## Work instruction
Produce a faithful copy of every record below, without the pictures.

(Material for this exercise begins)

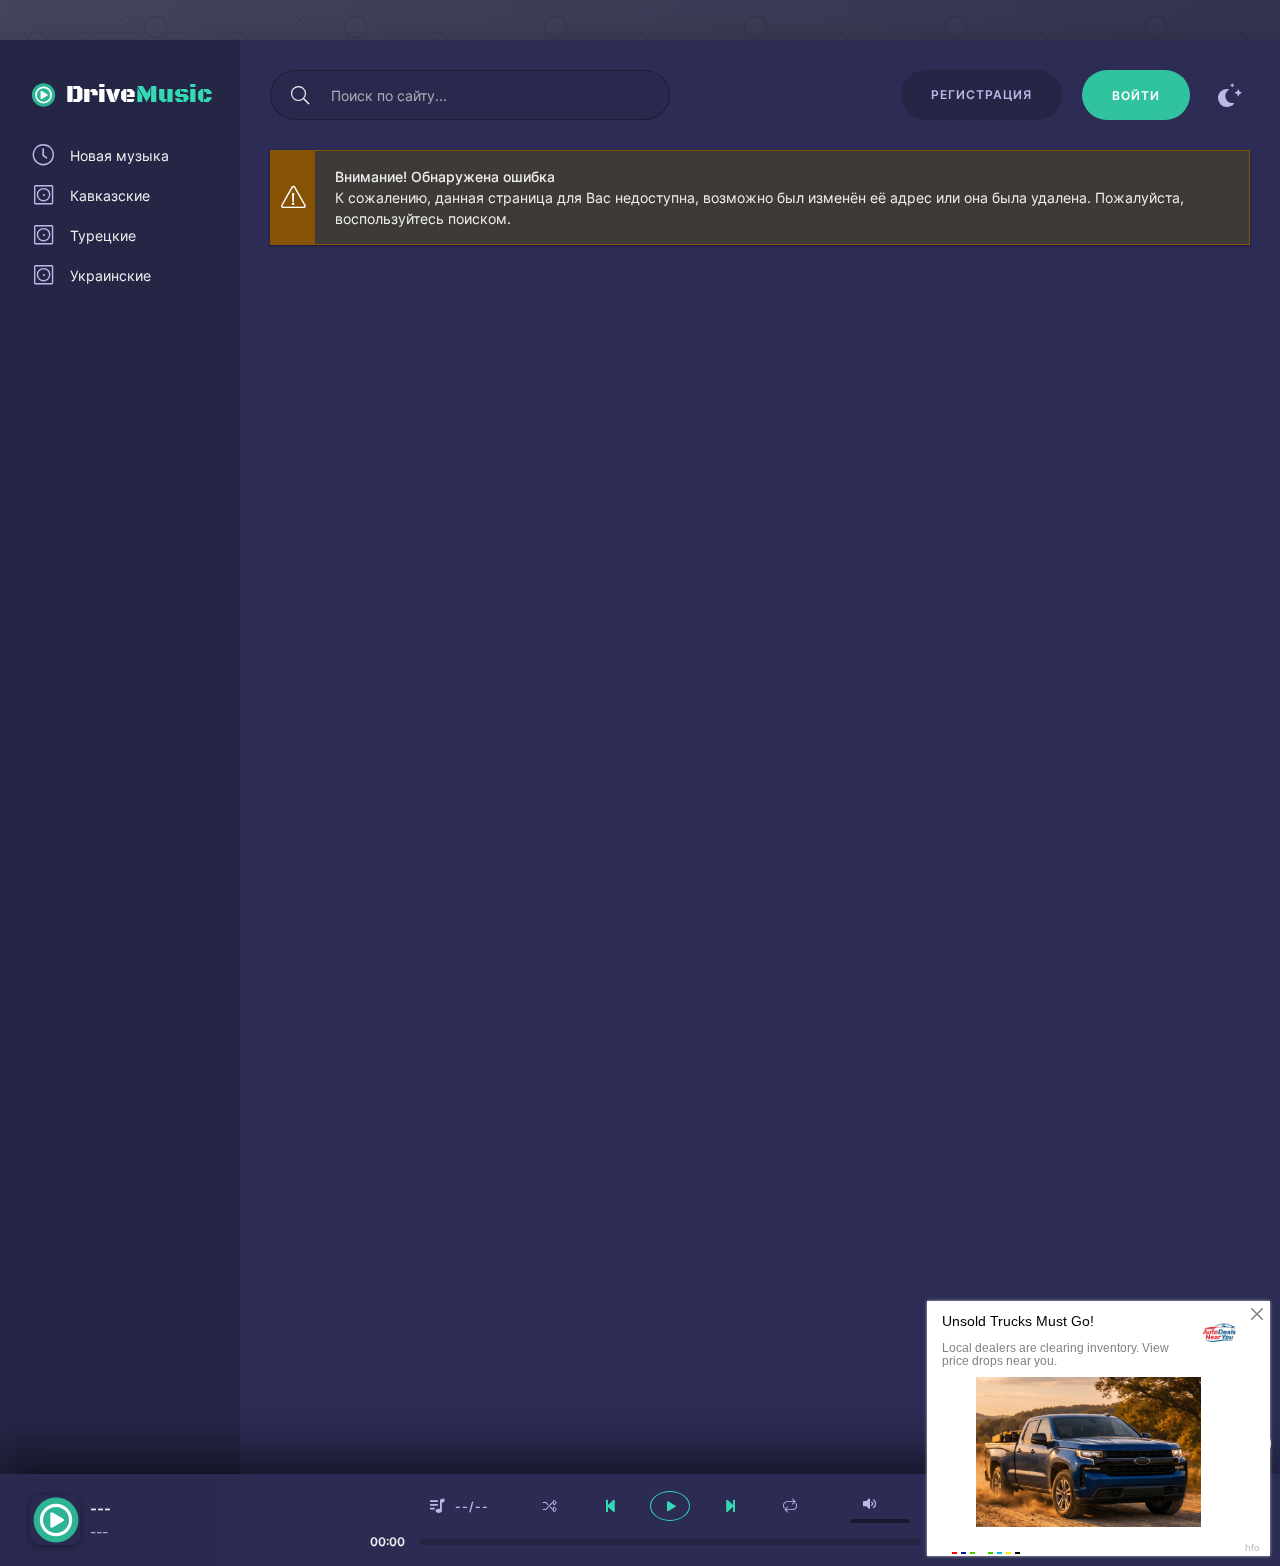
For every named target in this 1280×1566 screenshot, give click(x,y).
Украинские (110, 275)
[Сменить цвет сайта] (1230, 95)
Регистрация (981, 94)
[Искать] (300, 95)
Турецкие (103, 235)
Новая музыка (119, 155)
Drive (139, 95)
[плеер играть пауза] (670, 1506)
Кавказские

(Material for this exercise ends)

## Exercise result
For every named target in this 1280×1566 screenshot, give click(x,y).
Украинские (110, 275)
[Сменить цвет сайта] (1230, 95)
Регистрация (981, 94)
[Искать] (300, 95)
Турецкие (103, 235)
Новая музыка (119, 155)
Drive (139, 95)
[плеер играть пауза] (670, 1506)
Кавказские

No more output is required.